平安北道(ピョンアンブクト)龍川(リョンチョン)郡でも状況は同じだ。

現地の農民によると、今月第3週からトウモロコシの収穫が始まり、男子生徒が実をもぎ、女子生徒が麻袋に入れて脱穀場まで運ぶ作業を行っている。

帰りには、クラスごとに並んで農場巡察隊のボディチェックを受けるが、そこでトラブルが相次いでいる。特に女子生徒が激しく抗議することが多いという。情報筋は、こんな光景を目撃したと語った。

「高級中学校(高校)2年生の女子が、体をまさぐろうとする巡察隊に、自らポケットを裏返して見せて、『トウモロコシ泥棒じゃないのに、私の体に指一本触れたらタダじゃおかない』と抗議し、後ろに並んでいた女子生徒も一斉に抗議の声を上げ、ボディチェックが止まってしまった」

だが、穀物を守る闘いはそれだけでは終わらない。

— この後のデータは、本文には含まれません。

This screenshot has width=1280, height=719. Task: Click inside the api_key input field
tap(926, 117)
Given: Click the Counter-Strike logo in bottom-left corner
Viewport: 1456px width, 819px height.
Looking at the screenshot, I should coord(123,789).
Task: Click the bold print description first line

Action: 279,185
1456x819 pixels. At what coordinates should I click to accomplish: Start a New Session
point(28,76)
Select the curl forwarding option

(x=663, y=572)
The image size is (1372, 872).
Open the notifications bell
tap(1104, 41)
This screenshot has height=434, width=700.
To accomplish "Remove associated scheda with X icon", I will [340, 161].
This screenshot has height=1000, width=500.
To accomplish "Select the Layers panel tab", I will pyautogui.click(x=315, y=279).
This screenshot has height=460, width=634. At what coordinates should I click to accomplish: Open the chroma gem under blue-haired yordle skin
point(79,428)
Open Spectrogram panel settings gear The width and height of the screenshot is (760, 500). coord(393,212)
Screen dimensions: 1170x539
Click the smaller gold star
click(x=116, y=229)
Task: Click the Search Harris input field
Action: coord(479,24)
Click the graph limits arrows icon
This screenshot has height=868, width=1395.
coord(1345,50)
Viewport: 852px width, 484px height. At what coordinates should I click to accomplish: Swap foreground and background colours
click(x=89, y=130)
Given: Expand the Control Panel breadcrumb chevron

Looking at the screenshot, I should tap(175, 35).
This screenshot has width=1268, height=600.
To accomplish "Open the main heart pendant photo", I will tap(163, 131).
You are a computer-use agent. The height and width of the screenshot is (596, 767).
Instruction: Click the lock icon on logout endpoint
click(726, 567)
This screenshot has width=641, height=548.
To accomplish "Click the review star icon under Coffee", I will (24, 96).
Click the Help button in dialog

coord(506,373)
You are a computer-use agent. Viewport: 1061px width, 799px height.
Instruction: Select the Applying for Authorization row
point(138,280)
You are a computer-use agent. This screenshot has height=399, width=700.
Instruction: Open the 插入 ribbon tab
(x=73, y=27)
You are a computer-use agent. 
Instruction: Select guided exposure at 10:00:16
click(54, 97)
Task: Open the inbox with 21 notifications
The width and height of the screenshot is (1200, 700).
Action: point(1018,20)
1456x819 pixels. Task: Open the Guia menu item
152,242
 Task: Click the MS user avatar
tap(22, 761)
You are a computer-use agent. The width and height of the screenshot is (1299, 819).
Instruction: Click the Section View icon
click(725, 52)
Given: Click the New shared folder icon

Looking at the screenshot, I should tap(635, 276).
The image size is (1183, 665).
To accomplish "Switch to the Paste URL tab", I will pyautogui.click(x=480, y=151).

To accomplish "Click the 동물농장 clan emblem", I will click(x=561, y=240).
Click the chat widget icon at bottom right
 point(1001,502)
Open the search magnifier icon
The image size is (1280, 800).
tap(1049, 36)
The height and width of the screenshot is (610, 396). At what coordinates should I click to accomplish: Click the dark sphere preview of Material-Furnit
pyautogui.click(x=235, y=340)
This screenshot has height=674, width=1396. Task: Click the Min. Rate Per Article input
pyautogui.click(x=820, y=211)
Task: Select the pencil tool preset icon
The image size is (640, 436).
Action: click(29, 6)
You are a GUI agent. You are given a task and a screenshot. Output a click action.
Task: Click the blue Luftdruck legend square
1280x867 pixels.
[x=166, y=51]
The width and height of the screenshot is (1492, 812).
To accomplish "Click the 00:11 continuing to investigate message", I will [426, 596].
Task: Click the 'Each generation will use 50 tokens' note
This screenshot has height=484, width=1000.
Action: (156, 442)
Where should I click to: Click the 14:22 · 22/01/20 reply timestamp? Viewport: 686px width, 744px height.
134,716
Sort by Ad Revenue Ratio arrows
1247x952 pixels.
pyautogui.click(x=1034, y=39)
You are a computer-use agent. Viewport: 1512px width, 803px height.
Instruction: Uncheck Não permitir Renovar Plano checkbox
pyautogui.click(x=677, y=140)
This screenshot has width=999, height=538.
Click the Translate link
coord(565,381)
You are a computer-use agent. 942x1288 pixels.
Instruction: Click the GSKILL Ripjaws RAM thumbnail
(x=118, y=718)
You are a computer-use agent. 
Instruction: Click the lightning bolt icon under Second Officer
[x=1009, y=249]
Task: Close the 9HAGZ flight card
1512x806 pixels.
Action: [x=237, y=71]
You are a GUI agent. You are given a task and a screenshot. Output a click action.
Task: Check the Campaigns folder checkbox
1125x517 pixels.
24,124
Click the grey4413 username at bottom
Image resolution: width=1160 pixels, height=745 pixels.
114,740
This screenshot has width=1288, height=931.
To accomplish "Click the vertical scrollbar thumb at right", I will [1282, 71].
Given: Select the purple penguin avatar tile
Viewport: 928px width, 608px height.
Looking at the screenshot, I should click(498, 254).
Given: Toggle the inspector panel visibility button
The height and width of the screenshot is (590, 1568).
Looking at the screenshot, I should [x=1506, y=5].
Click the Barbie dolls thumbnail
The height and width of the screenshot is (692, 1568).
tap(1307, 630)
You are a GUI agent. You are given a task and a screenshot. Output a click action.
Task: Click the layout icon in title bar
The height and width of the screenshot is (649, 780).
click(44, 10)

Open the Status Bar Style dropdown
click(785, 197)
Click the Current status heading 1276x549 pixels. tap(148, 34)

トウモロコシを盗難から守ろうとして、女子生徒からけちょんけちょんに言われた農民が、今度はトウモロコシを盗む側に回るのだ。

国や郡に持っていかれまいと、農民はトウモロコシを隠したり、トウモロコシを入れた袋に小石を入れたりして、重量を水増しし、その差分を盗むのだ。そうでもしなければ冬を越すための食糧が得られず、借金も返せず、来年使用する肥料なども買えなくなる。

無事に農場から運び出されても、今度は運搬担当者など、輸送に関わる人々が寄ってたかって盗み出す。そして、最終目的地の軍部隊に到着すれば、今度はそこの幹部が盗む。かくして末端の兵士に届く頃には、量は減り、中身も質の悪いものに入れ替わってしまっている。空腹に買えかねた兵士たちは、農場を襲撃して食べ物を確保する。このような悪循環が続いているのだ。